New AGRODEP Working Paper Highlights Challenge in Balancing Industrialization with Poverty Reduction

In the 1960s, Ghana was the world’s largest producer of cocoa beans; while the country’s cocoa crop took a hit in the 1980s as a result of rampant bushfires, it has since rebounded and is now the second largest producer of cocoa beans in the world. The majority of the raw beans grown in Ghana are not processed within the country, however, and the government has been putting more emphasis in recent years on promoting industrialization of the domestic cocoa value chain by subsidizing the price paid for beans by local cocoa bean processors.

A new AGRODEP working paper, “Is More Chocolate Bad for Poverty? An Evaluation of Cocoa Pricing for Ghana’s Industrialization and Poverty Reduction,” examines how these government subsidies impact both cocoa bean processors and the cocoa bean value chain as a whole, with special emphasis on the potential impacts for poverty reduction within the country. The authors (AGRODEP members Francis Mulangu and Eugenie Maiga, as well as Mario Miranda of The Ohio State University) find that these subsidies could come at the cost of reduced revenue for farmers, highlighting the challenge in finding a balance between industrialization and poverty reduction.

Ghana’s cocoa value chain is regulated by the Ghana Cocoa Board, or COCOBOD. While the COCOBOD’s efforts to improve the quality and social responsibility of cocoa bean producers has increased the value of Ghanaian cocoa beans in the international market, the Board has historically placed less emphasis on encouraging local cocoa processing. The only policy currently in place to support local processors is a 20 percent discount given on the light cocoa bean harvest, a smaller harvest that takes place in July and produces smaller (although identical quality) beans. There is no discount given for main crop beans, which processors still need to purchase at the international market price. These policies, critics argue, provide little incentive for local processors to increase the quantity of beans they process.

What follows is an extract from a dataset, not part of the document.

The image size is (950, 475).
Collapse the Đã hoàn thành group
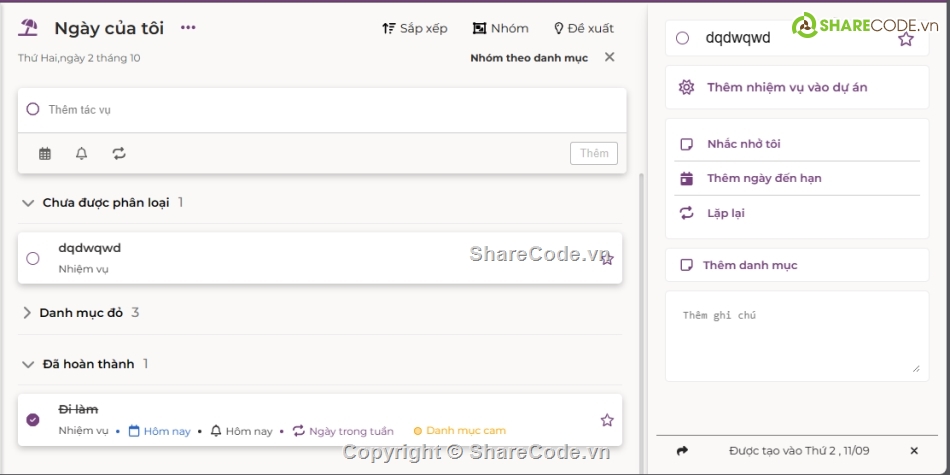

The AGRODEP-funded study examines how changes to these pricing options could help the government reach its goal of 40 percent local processing capacity. One possible way that COCOBOD could help with this goal would be to issue a 35 percent discount rate for processors on main crop beans. The authors find that this would result in a reduction of COCOBOD’s revenue by 36 percent and an increase in processors’ revenue by 57 percent. If, as the study assumes, COCOBOD would bear the full cost of the discount, there would be no impact on farmers; however, if COCOBOD were to pass on the full cost to farmers, cocoa producers’ income would be reduced by up to 22 percent. In addition, even if COCOBOD bears the full cost of the discount, it is safe to assume that the Board’s subsequent loss in revenue will mean that it have less money for its existing farmer support activities, such as mass spraying, agricultural extension services, and social security. Thus, the government’s goal of increasing local processing may not necessarily be compatible with its other goals of supporting farmers and reducing poverty.

The situation is further complicated by the involvement of several large multinational players, including Cargill and ADM. These companies benefit from several export-free zone (EFZ) advantages offered by the Ghanaian government. Namely, they receive a 100 percent exemption from the payment of direct and indirect duties and levies on all imports for production and exports from free zones, a 100 percent exemption from the payment of income tax on profits for their first 10 years and a guaranteed no more than 8 percent income tax levied after 10 years, exemption from value-added tax (VAT) on purchases, including utilities, and no restrictions on fund repatriation. All of these benefits for processors equate to a loss in tax revenues that could in theory have been used to compensate farmers for income lost as a result of subsidy programs for processors.

Promoting the transition from an agriculture-based economy to an industrial economy is an important goal for governments throughout Africa south of the Sahara, where 65 percent of the labor force is employed in agriculture. Industrialization can provide an opportunity for people to move from the agricultural sector into the manufacturing sector and can provide both overall economic growth and more equitable distribution of resources throughout society. However, as this paper highlights, sometimes the goals of industrialization and poverty reduction work at odds, and policies need to be formulated with a true understanding of their impact across an entire value chain and the population as a whole.